Awards and highlights
- Second-team All-East (1969);

Career NFL statistics
- Sacks: 11
- Fumble recoveries: 9
- Interceptions: 15
- Stats at Pro Football Reference

= Pat Hughes (American football) =

American football player (born 1947)

William Patrick Hughes (born June 2, 1947) is an American former professional football player who was a linebacker for 10 seasons in the National Football League (NFL) for the New York Giants and New Orleans Saints. He played college football for the Boston University Terriers.
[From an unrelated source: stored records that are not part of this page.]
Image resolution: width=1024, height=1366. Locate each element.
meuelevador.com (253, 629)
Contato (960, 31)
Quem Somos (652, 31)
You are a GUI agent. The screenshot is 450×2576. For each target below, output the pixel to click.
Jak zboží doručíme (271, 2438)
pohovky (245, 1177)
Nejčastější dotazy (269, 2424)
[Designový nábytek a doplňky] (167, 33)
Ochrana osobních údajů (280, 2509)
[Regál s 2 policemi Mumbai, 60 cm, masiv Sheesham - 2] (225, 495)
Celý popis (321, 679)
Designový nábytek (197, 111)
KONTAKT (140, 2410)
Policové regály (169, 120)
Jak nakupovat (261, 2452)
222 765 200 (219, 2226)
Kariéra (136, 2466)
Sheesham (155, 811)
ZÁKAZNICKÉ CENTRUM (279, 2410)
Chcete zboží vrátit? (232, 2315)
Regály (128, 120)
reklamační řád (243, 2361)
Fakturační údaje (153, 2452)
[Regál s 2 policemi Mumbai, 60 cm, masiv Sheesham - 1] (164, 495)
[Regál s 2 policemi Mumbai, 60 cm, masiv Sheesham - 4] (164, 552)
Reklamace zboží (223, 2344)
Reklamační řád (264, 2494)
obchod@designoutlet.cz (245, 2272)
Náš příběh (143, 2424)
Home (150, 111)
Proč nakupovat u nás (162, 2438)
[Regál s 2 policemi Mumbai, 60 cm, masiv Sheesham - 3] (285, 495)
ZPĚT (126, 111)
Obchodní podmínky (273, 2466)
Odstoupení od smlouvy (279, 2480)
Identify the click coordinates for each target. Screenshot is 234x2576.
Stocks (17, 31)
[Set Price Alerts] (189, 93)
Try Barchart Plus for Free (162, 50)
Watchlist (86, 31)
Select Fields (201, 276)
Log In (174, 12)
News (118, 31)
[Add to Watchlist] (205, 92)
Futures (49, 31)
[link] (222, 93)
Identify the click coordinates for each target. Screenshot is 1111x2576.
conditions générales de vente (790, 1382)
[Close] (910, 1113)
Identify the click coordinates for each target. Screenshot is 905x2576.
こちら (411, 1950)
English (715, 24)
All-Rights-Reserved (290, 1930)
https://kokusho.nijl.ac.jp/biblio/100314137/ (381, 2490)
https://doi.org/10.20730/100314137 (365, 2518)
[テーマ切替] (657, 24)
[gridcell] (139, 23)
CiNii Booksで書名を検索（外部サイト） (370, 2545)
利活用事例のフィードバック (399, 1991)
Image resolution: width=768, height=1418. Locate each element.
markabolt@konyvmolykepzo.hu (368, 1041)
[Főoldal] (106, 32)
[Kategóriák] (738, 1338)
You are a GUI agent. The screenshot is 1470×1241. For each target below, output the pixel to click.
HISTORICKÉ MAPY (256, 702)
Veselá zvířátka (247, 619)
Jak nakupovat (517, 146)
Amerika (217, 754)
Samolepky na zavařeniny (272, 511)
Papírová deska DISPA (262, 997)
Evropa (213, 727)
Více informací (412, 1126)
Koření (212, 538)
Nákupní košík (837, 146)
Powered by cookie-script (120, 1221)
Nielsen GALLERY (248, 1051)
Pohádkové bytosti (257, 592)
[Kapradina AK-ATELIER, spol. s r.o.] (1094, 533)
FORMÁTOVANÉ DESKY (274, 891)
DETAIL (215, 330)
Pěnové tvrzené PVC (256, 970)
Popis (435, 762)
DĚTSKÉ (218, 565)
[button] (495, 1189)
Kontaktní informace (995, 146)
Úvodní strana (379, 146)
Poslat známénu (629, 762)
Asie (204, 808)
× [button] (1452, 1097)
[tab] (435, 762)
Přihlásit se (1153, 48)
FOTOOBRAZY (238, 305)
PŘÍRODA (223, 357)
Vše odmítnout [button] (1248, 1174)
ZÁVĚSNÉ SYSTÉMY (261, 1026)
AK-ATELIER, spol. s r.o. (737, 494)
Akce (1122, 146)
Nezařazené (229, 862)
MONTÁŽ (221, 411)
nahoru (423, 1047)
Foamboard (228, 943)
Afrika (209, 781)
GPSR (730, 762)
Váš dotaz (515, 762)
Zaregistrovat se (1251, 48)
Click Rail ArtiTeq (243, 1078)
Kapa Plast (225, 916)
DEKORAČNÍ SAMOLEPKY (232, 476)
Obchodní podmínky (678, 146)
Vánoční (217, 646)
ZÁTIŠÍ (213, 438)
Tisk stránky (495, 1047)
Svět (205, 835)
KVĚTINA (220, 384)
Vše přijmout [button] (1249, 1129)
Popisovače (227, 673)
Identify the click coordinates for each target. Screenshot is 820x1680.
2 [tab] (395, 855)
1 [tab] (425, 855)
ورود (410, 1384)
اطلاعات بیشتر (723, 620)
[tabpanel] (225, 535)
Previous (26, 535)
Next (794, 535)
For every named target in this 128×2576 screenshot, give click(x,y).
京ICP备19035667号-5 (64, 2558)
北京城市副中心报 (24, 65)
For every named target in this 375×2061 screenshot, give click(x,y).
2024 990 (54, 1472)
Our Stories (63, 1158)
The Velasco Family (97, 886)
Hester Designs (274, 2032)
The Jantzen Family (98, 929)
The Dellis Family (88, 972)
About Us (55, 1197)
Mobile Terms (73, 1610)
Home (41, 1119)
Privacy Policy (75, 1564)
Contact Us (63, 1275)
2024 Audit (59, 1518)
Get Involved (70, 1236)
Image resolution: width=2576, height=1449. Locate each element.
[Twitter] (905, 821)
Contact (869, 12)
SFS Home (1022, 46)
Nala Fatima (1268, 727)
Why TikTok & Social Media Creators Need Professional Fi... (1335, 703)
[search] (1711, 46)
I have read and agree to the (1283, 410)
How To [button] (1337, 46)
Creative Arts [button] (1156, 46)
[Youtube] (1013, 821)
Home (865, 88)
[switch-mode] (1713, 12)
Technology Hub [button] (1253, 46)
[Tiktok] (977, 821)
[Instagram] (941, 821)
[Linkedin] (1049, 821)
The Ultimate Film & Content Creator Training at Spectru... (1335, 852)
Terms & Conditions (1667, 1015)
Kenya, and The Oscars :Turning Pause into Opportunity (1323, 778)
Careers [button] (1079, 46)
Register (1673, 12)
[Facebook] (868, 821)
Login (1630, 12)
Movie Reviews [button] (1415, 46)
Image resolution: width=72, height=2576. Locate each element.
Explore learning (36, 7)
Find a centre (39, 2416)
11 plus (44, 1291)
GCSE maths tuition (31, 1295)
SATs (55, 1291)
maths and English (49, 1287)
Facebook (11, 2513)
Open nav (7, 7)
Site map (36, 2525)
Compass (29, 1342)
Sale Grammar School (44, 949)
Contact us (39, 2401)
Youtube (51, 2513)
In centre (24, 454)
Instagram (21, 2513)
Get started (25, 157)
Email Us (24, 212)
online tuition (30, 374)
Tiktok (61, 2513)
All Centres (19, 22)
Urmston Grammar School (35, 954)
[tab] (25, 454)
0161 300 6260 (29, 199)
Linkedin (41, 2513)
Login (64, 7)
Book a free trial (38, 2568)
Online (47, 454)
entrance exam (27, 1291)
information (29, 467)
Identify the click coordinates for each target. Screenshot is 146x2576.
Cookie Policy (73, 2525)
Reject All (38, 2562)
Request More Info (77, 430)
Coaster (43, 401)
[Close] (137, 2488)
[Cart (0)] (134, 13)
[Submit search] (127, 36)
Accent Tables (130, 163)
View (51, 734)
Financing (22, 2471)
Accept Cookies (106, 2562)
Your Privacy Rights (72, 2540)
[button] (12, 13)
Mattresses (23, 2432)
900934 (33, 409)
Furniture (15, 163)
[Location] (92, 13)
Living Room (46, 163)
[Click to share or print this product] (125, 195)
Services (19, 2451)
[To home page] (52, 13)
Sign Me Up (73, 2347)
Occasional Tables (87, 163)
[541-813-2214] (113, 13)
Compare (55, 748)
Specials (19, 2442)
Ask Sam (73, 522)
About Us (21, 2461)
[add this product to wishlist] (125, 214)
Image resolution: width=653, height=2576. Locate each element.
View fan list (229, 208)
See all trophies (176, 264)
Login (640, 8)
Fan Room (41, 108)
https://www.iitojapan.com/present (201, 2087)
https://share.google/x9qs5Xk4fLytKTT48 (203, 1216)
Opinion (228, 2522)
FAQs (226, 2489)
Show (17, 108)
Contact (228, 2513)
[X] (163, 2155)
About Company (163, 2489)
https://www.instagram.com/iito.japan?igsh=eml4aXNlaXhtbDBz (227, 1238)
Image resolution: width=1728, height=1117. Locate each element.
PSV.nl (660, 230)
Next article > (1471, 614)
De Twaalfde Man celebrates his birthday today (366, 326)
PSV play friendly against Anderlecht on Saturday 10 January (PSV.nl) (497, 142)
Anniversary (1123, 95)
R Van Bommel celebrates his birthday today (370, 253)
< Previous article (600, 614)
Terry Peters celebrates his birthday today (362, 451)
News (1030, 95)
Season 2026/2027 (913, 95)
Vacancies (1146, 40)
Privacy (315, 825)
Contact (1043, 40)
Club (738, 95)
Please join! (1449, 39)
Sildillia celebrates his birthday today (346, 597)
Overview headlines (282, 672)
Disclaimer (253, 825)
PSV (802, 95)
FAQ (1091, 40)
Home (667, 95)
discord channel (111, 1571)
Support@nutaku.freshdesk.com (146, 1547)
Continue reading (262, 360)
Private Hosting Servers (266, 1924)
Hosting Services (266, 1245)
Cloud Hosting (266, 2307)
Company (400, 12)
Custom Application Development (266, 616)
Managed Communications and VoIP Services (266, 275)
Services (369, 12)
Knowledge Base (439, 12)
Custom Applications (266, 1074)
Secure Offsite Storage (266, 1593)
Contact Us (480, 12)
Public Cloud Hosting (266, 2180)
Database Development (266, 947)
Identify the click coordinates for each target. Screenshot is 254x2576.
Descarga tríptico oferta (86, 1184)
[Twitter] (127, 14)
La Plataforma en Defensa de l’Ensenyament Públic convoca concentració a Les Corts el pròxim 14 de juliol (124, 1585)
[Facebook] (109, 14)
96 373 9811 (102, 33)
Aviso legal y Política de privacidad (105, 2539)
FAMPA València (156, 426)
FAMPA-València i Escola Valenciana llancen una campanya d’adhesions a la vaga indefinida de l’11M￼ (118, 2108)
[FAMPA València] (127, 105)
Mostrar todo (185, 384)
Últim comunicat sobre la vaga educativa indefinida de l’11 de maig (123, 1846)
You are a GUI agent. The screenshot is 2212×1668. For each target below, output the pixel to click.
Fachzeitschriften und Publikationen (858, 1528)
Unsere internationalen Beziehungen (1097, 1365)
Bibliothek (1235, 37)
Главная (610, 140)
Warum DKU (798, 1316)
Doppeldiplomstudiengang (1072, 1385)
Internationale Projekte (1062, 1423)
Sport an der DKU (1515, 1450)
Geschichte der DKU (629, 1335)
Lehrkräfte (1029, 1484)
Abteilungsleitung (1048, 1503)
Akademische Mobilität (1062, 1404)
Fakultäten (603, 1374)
Hughes was an outstanding high school athlete and was selected by the New York Mets. He originally signed to attend Ohio State but instead was pushed to West Point. In order to gain entrance into West Point he was sent to Valley Forge Military Academy. He left after a few weeks and ended up at Boston University. He captained the BU team in 1969 and, along with Bruce Taylor, led the Terriers to the only Bowl game in their history.

After playing six years with the Giants, Hughes was traded to the New Orleans Saints on April 21, 1977, for a 10th round pick in the 1978 NFL draft.